Pensa nelas, e aprende: "Enquanto não quiserem obrigar-me a pecar!".

Nem todos os cidadãos fazem parte do exército regular. Mas, quando há guerra, todos participam… E o Senhor disse: "Não vim trazer a paz, mas a guerra".

Escrevia-nos: - "Era eu guerrilheiro e vagueava pelos montes, disparando quando me dava na gana. Mas quis alistar-me como soldado, porque compreendi que as guerras são ganhas mais facilmente por exércitos organizados e disciplinados. Um pobre guerrilheiro isolado não pode tomar cidades inteiras, nem ocupar o mundo. Pendurei o bacamarte (tão antiquado!) e agora estou mais bem armado. Ao mesmo tempo, sei que já não posso deitar-me no monte, à sombra de uma árvore, e sonhar que eu sozinho hei-de ganhar a guerra".

Bendita disciplina e bendita unidade a da nossa Mãe, a Santa Igreja!

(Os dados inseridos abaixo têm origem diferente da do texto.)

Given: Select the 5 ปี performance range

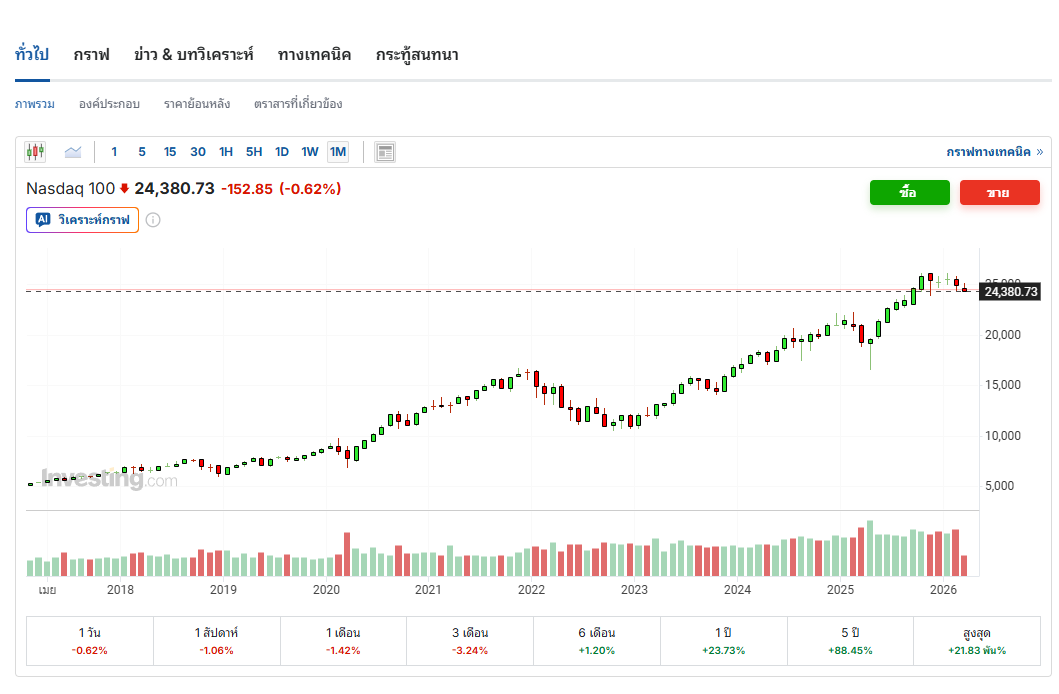Looking at the screenshot, I should pos(851,640).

A muitos católicos rebeldes dir-lhes-ia que faltam ao seu dever os que, em vez de se aterem à disciplina e à obediência à autoridade legítima, se convertem em partido, em bando insignificante, em pomo de discórdia, em conjura e intriga, em fomentadores de estúpidas pugnas pessoais, em urdidores de ciúmes e de crises.

Não são a mesma coisa um vento suave e um furacão. Ao primeiro, qualquer um resiste; é brincadeira de crianças, paródia de luta.

Pequenas contradições, escassez, apuros ligeiros… Aguentavas tudo isso com gosto, e até vivias a alegria interior de pensar: agora sim, trabalho por Deus, porque temos Cruz!…

Mas, meu pobre filho, chegou o furacão; e sentes uma sacudida, uma violência que parece capaz de arrancar árvores centenárias. Isto… por dentro e por fora. Tem confiança! Não poderá desarraigar a tua Fé e o teu Amor, nem tirar-te do teu caminho, se tu não te afastares da "cabeça", se sentires a unidade.

Com que facilidade deixas de cumprir o plano de vida, ou fazes as coisas pior do que se as omitisses!… É assim que queres apaixonar-te cada vez mais pelo teu caminho, para pegar depois a outros esse amor?

Não ambiciones senão um único direito: o de cumprir o teu dever.

Que a carga é pesada? - Não, mil vezes não! Essas obrigações, que aceitaste livremente, são asas que te elevam sobre o lodo vil das paixões.

Acaso sentem os pássaros o peso das suas asas? Corta-as, coloca-as no prato de uma balança: de facto, pesam! Mas pode voar a ave se lhas arrancarem? Precisa dessas asas assim; e não nota o seu peso, porque a elevam sobre o nível das outras criaturas.

Também as tuas "asas" pesam! Mas, se te faltassem, cairias no mais sujo dos lodaçais.

"Maria guardava todas estas coisas no seu coração…".

Quando o amor limpo e sincero está de permeio, a disciplina não representa peso, ainda que custe, porque une ao Amado.